「かっとばせー〇〇!」
また始まった。
リビングのTVではプロ野球のナイトゲーム。
中一の息子はノリノリでヤクルトの応援歌を歌っている。
「少しボリューム下げてくれる?」
イライラを見せないようにできるだけ穏やかに声をかける。
きっかけはスマホの野球ゲームだった。
『流行ってるんだよね』と言いながら
よっしゃ!とガッツポーズをしているうちはかわいいものだった。
そのうちにオンラインで友達と話しながらゲームをするようになると、
私の声が届かなくなっていったのだ。
「ねぇ、そろそろ風呂入ってほしいんだけど!」
──無音。
「宿題もやってないよね。スマホいじる時間長くない?」
強めの声で話しかけると、ようやく片耳からイヤホンをすっと抜いた。
「今、友達と野球ゲーム中。
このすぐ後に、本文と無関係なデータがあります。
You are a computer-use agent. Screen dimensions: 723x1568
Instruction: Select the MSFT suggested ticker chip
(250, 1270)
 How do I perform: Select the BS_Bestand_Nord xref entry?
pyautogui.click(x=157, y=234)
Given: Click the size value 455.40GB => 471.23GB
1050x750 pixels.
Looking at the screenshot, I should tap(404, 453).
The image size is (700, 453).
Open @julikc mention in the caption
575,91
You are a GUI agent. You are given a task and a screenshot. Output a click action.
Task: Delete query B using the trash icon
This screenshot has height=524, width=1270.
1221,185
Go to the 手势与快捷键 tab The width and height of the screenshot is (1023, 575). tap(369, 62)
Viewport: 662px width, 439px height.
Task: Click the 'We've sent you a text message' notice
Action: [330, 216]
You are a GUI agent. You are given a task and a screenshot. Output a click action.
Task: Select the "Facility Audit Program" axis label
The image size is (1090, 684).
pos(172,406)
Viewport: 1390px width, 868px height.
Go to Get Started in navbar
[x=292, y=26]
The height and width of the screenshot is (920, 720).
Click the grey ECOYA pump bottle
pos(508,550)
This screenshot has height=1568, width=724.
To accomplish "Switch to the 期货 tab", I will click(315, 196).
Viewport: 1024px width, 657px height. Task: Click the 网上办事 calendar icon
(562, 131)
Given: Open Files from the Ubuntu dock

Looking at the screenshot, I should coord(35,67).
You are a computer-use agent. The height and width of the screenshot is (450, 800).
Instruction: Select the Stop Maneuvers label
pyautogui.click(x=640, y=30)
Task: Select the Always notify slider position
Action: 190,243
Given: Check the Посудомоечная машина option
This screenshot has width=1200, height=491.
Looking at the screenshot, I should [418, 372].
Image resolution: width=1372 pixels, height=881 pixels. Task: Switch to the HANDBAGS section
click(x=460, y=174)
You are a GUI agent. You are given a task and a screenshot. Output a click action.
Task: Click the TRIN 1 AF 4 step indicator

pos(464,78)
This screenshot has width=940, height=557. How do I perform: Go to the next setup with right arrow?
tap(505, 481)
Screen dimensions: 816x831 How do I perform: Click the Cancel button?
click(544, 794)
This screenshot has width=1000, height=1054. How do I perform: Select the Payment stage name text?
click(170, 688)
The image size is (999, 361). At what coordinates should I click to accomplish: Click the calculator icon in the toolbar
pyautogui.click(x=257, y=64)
もう終わるから五分待って。」
私がムッとしているのを感じ取ったのか、
『ごめん、やめるね』
と友達に告げると、息子はそそくさと風呂場へ消えていった。
もう!
この間も同じやり取りしたよね?
あとさ。
ご飯中もこっそりスマホで試合経過をチェックしてたでしょ。
バレないようにしてるかもだけど、お母さんちゃんと見てるんだからね。
ちゃんとおかずも味わってよ!
こうして野球に対する私のモヤモヤは日に日に膨らんでいった。
そんなある日、学校から帰ってきた息子がおずおずと口を割った。
「来週、友達とヤクルト戦行っていい?」
…野球好きになってからの展開早くない?
でも好きなものを止める権利は私にはない。
「…ちゃんと宿題終えられるならね。」
息子の顔がパッと明るくなる。
「やるやる!」
そう言うと、息子はすぐにスマホで友達と連絡を取り合い始めた。
「ただいまー!」
試合から帰宅した息子の左手首には、つば九郎のリストバンドがはまっていた。
「いやあよかった!」
嬉しそうに話す息子の頬は赤らんでいる。
「お年玉で買ったの、見て!」
鳴り物、応援用ミニ傘、推し選手の名前入りタオル、サインボール。
リュックからは、応援グッズが次々に飛び出してきた。
…え、買いすぎでは。
と言いたくなるところをぐっと抑える。
しかし、
「いいでしょ?」
そう言われた瞬間、ふと頭に、ある光景が浮かんできた。
数日前、自宅に届いた段ボール。
私と娘が推しているアイドルのグッズだ。
「いいねいいねー!!」
…私たちもそう言って開封したっけ…。
「応援用ミニ傘は二種類買ったんだ!」
ふたつの傘を開いて、描かれたつば九郎の絵の違いを教えてくれる。
にこにこ笑顔がとまらない。
…生写真を開封するときの私も、こんな顔をしているのかしら??
グッズ集めるのって、楽しいよね。
私もこの年になって、まさか生写真やアクスタを買うことになるとは思わなかったもん。
…そうか。
野球で好きなチームを応援するのって、私の推し活と同じことだったのか!
「…ちょっと見せて?」
片方のミニ傘を広げてよくよくデザインを眺めてみる。
つば九郎と鯛。
鯛…?
つば九郎はVサインをしている。
「それはおめで鯛バージョン。かわいいでしょ?」
思わずぷぷっと吹き出してしまう。
たしかにかわいい。
「いいね、たしかに欲しくなっちゃう!」
「でしょ!? 傘もまだまだ10種類以上あったんだ!」
それは、集めたくなる!
さらに息子の顔が輝きだした。
「この二つの傘をつなげると、ほら!」
片方の傘の先端と、もう一方の傘のグリップをつなげると、二段になった。
「おぉ~!」
私の感嘆の声に、なんだか誇らしげだ。
「今日は友達のとつなげて五段にしてきた!」
え~!
それはちょっとやりすぎ。
でも、やりたくなるよね!
なんだか息子のこんな笑顔を見たのは久しぶり。
推し活って、誰かを応援するって、こんなにも幸せそうに見えるんだ。
「これも見てー!」
まだまだ床にグッズを並べていく息子。
ふふふ。
気持ちがわかってしまったからには仕方がない。
君のおめで鯛!?笑顔に免じて許してやろう。